Task: Transcribe all of the records below line by line, changing no character.

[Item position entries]
○ ○ ○ ○ ○
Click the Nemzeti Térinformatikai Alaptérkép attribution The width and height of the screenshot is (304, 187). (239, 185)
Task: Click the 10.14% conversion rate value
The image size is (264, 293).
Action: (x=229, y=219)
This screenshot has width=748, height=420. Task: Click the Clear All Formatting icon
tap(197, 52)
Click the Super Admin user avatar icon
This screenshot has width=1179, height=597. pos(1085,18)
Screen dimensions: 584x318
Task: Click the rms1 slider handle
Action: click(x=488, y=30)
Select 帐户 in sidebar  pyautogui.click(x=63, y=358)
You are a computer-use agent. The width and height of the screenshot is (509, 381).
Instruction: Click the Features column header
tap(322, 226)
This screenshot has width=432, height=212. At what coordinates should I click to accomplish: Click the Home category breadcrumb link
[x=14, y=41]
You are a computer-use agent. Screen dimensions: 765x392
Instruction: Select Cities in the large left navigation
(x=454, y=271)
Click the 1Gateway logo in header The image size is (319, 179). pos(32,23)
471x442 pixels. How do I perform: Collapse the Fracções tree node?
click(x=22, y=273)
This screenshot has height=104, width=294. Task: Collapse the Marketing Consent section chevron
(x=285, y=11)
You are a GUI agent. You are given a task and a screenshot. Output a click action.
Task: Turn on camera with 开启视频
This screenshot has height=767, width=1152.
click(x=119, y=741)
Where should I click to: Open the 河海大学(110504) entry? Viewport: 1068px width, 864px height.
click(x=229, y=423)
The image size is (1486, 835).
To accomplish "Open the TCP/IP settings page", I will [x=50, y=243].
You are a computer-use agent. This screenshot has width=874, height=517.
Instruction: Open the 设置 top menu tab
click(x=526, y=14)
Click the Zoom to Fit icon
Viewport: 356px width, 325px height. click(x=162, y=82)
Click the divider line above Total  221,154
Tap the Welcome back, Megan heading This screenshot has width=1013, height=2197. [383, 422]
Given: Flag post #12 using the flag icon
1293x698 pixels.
○ ○ ○ ○ ○
Finished exercise:
Click the Nemzeti Térinformatikai Alaptérkép attribution The width and height of the screenshot is (304, 187). (239, 185)
Task: Click the 10.14% conversion rate value
The image size is (264, 293).
Action: (x=229, y=219)
This screenshot has width=748, height=420. Task: Click the Clear All Formatting icon
tap(197, 52)
Click the Super Admin user avatar icon
This screenshot has width=1179, height=597. pos(1085,18)
Screen dimensions: 584x318
Task: Click the rms1 slider handle
Action: click(x=488, y=30)
Select 帐户 in sidebar  pyautogui.click(x=63, y=358)
You are a computer-use agent. The width and height of the screenshot is (509, 381).
Instruction: Click the Features column header
tap(322, 226)
This screenshot has width=432, height=212. At what coordinates should I click to accomplish: Click the Home category breadcrumb link
[x=14, y=41]
You are a computer-use agent. Screen dimensions: 765x392
Instruction: Select Cities in the large left navigation
(x=454, y=271)
Click the 1Gateway logo in header The image size is (319, 179). pos(32,23)
471x442 pixels. How do I perform: Collapse the Fracções tree node?
click(x=22, y=273)
This screenshot has height=104, width=294. Task: Collapse the Marketing Consent section chevron
(x=285, y=11)
You are a GUI agent. You are given a task and a screenshot. Output a click action.
Task: Turn on camera with 开启视频
This screenshot has height=767, width=1152.
click(x=119, y=741)
Where should I click to: Open the 河海大学(110504) entry? Viewport: 1068px width, 864px height.
click(x=229, y=423)
The image size is (1486, 835).
To accomplish "Open the TCP/IP settings page", I will [x=50, y=243].
You are a computer-use agent. This screenshot has width=874, height=517.
Instruction: Open the 设置 top menu tab
click(x=526, y=14)
Click the Zoom to Fit icon
Viewport: 356px width, 325px height. click(x=162, y=82)
Click the divider line above Total  221,154
Tap the Welcome back, Megan heading This screenshot has width=1013, height=2197. [383, 422]
Given: Flag post #12 using the flag icon
1293x698 pixels.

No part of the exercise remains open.